That's not to say any of this can be easy. In fact it's not. It's inordinately difficult. It's lonely. It's filled with tears. And it's filled with challenges. But, it's also filled with gratitude, loyalty, love and respect.

The one thing that carries me through all this is knowing full well that all this is a gift to me. I am present and aware of the grace in my life. The challenges are an honor to work through, on my behalf or for others. The path I walk is made less lonely because there are people that walk the path with me, behind me and those that have walked in front of me.

Our lives are sacred. Unique. Blessed. We have been put upon this earth to enrich the lives of others with our lessons and our hearts. It's only how we choose to walk our paths that enable us to create the life we want.

The further I get along with life, the more I understand this and other truths. One of the greatest gifts I have been given is to share what I learn, know and experience with others. My life is a testament to faith. To dedication to living my values. And the devotion I have to my Creator, my family and to those I serve.

Never would I have thought that the isolation or loneliness in my heart or mind that I felt would allow me a window to see the beauty in my own life and life in general. I get completely emotional when I think about how many times I wanted to give up, break down or to just stop...trying, extending my faith or living. To stop believing in the goodness of man. To stop believing in the goodness of myself. To stop being devoted to finding the miracles of our very human existence.

Twenty years. Fifteen years. Ten years. In those increments of time past, I never would have imagined that my life would be where it is today. I'm so glad I could look into myself and believe that life gets better. That I would get better. That it wasn't always going to be so hard.

I look to you and say, as I said to myself those many years ago, I see you. We are wild of heart and dangerous in our capabilities. We have the power to choose. What we believe. What we experience. Our expectations. And the life we live. I see you. You have power. You are love, incarnate. You are your own Creator.

In old age, I want to look back upon my life and smile. I want to leave my space in the world more than how I found it to be. I want to leave it better. I want to leave a legacy of love. Of encouragement. Of remarkable faith. Of courage. That we have the power to make this lifetime the most important for us and for those lives we touch. We have the shadows of our ancestors living inside us. In our spirit. In our hearts and minds. In every action we do.

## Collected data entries
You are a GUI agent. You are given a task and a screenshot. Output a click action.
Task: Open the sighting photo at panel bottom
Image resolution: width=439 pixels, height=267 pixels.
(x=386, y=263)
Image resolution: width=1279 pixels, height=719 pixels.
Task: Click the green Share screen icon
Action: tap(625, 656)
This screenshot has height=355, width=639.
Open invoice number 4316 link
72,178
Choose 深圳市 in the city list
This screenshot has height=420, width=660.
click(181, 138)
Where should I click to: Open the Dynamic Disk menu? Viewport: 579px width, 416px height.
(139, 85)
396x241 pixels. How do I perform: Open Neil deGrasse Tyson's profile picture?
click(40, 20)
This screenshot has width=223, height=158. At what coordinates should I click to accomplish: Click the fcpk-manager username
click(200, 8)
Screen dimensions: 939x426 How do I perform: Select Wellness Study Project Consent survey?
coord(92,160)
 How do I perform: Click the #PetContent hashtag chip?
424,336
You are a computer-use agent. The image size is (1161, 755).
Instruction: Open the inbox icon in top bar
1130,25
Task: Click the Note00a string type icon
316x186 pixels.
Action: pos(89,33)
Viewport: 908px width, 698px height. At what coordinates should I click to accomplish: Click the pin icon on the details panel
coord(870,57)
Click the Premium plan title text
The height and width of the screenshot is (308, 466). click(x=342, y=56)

## Questions on the material
#1 Please copy the passage from the reflection on faith and gratitude word for word, beginning at the words "Never would I" and stopping after the words "be so hard.".
#2 In the reflection on faith and gratitude, to whom or what does the writer say their devotion is given?
#3 Write the next part of the reflection on faith and gratitude, continuing after its final sentence.

## Task responses
#1
Never would I have thought that the isolation or loneliness in my heart or mind that I felt would allow me a window to see the beauty in my own life and life in general. I get completely emotional when I think about how many times I wanted to give up, break down or to just stop...trying, extending my faith or living. To stop believing in the goodness of man. To stop believing in the goodness of myself. To stop being devoted to finding the miracles of our very human existence.

Twenty years. Fifteen years. Ten years. In those increments of time past, I never would have imagined that my life would be where it is today. I'm so glad I could look into myself and believe that life gets better. That I would get better. That it wasn't always going to be so hard.

#2 To the writer's Creator, family, and those the writer serves.

#3
Take my hand. Talk with me. Walk with me. Love me.

I see you. You wild and glorious spirit. You miracle of humanity. You timeless wonder.

You have my devotion. I see your potential. And I see all this reflected from my eyes to yours.

Let us walk together. Transformed. Together.

I see you.

You are beautiful like me.

Walking in Beauty: Closing Prayer from the Navajo Way Blessing Ceremony

In beauty I walk
With beauty before me I walk
With beauty behind me I walk
With beauty above me I walk
With beauty around me I walk
It has become beauty again

Hózhóogo naasháa doo
Shitsijíhózhóogo naasháa doo
Shikéédéé hózhóogo naasháa doo
Shideigi hózhóogo naasháa doo
T’áá altso shinaagóó hózhóogo naasháa doo
Hózhó náhásdlíí’
Hózhó náhásdlíí’
Hózhó náhásdlíí’
Hózhó náhásdlíí

Today I will walk out, today everything negative will leave me
I will be as I was before, I will have a cool breeze over my body.
I will have a light body, I will be happy forever, nothing will hinder me.
I walk with beauty before me. I walk with beauty behind me.
I walk with beauty below me. I walk with beauty above me.
I walk with beauty around me. My words will be beautiful.
In beauty all day long may I walk.
Through the returning seasons, may I walk.
On the trail marked with pollen may I walk.
With dew about my feet, may I walk.
With beauty before me may I walk.
With beauty behind me may I walk.
With beauty below me may I walk.
With beauty above me may I walk.
With beauty all around me may I walk.
In old age wandering on a trail of beauty, lively, may I walk.
In old age wandering on a trail of beauty, living again, may I walk.